* Testo fornito *
※ ※ ※

Proprietà immobiliare e interventi di ristrutturazione: un caso interessante su alcuni presupposti dell’illecito edilizio
di Ilaria Ottolina, Avvocato Scarica in PDFT.A.R. Lazio, Roma, sez. II bis, sentenza 23 novembre 2020, n. 12304
Immobili e proprietà – edilizia e urbanistica – interventi realizzati in assenza o difformità del titolo edilizio – sanzione pecuniaria o demolizione – eccezionalità della sanzione pecuniaria – prova dell’indemolibilità degli abusi a carico del proprietario – assenza – aumento di superficie e di volume – tenuità dell’abuso – non sussiste – interventi di manutenzione straordinaria – differente distribuzione interna dell’immobile – titolo edilizio – non necessario – comunicazione di inizio lavori – necessaria.
Riferimenti normativi: art. 3, co. 1, lett. b), D.P.R. n. 380/2001 – art. 6-bis D.P.R. n. 380/2001
“… la sanzione pecuniaria per interventi realizzati in assenza o difformità del titolo edilizio [è] una misura eccezionale, alternativa alla demolizione solo ove risulti l’impossibilità del ripristino …”

※ ※ ※

* Problema 1 *
Restituisci, copiato alla lettera, il passo del testo sull'illecito edilizio che va da "Proprietà immobiliare e" giù fino a "lavori – necessaria.".
Le righe qui sotto non hanno alcun legame con il testo sull'illecito edilizio.

※ ※ ※

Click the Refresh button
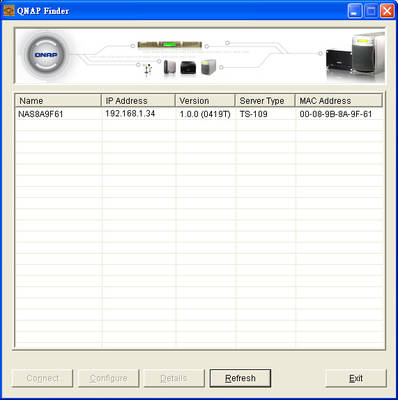This screenshot has width=398, height=400. [x=240, y=378]
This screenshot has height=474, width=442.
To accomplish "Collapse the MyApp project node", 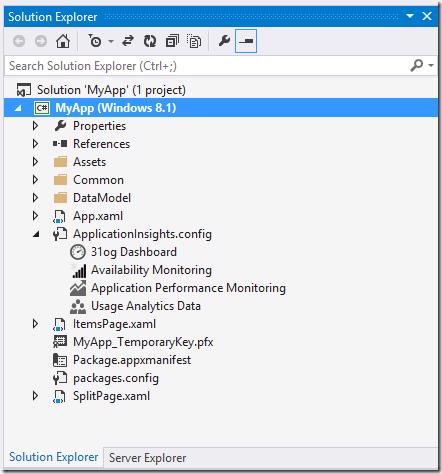I will [x=18, y=108].
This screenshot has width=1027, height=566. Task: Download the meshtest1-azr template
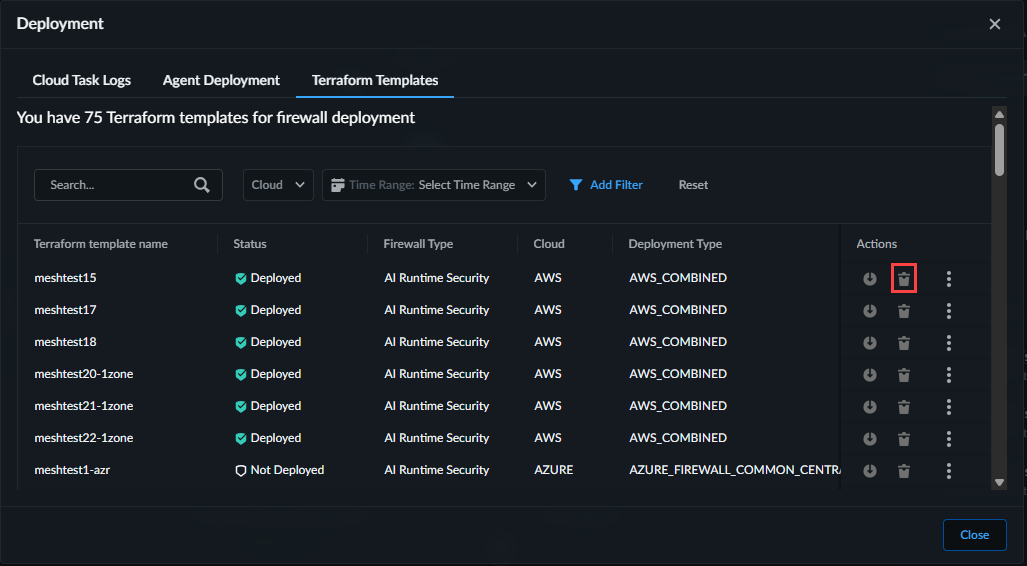870,471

※ ※ ※

* Problema 2 *
Nelle righe dei dati forniti, per favore, sostituisci "Download" con "Scarica" in tutto ciò che va dalla riga che contiene "This screenshot has width=1027, height=566." giù fino all'ultima riga, entrambe comprese, lasciando invariato il resto. Riporta solo quel tratto, senza le immagini.

* Risultato 1 *
Proprietà immobiliare e interventi di ristrutturazione: un caso interessante su alcuni presupposti dell’illecito edilizio
di Ilaria Ottolina, Avvocato Scarica in PDFT.A.R. Lazio, Roma, sez. II bis, sentenza 23 novembre 2020, n. 12304
Immobili e proprietà – edilizia e urbanistica – interventi realizzati in assenza o difformità del titolo edilizio – sanzione pecuniaria o demolizione – eccezionalità della sanzione pecuniaria – prova dell’indemolibilità degli abusi a carico del proprietario – assenza – aumento di superficie e di volume – tenuità dell’abuso – non sussiste – interventi di manutenzione straordinaria – differente distribuzione interna dell’immobile – titolo edilizio – non necessario – comunicazione di inizio lavori – necessaria.

* Risultato 2 *
This screenshot has width=1027, height=566. Task: Scarica the meshtest1-azr template
870,471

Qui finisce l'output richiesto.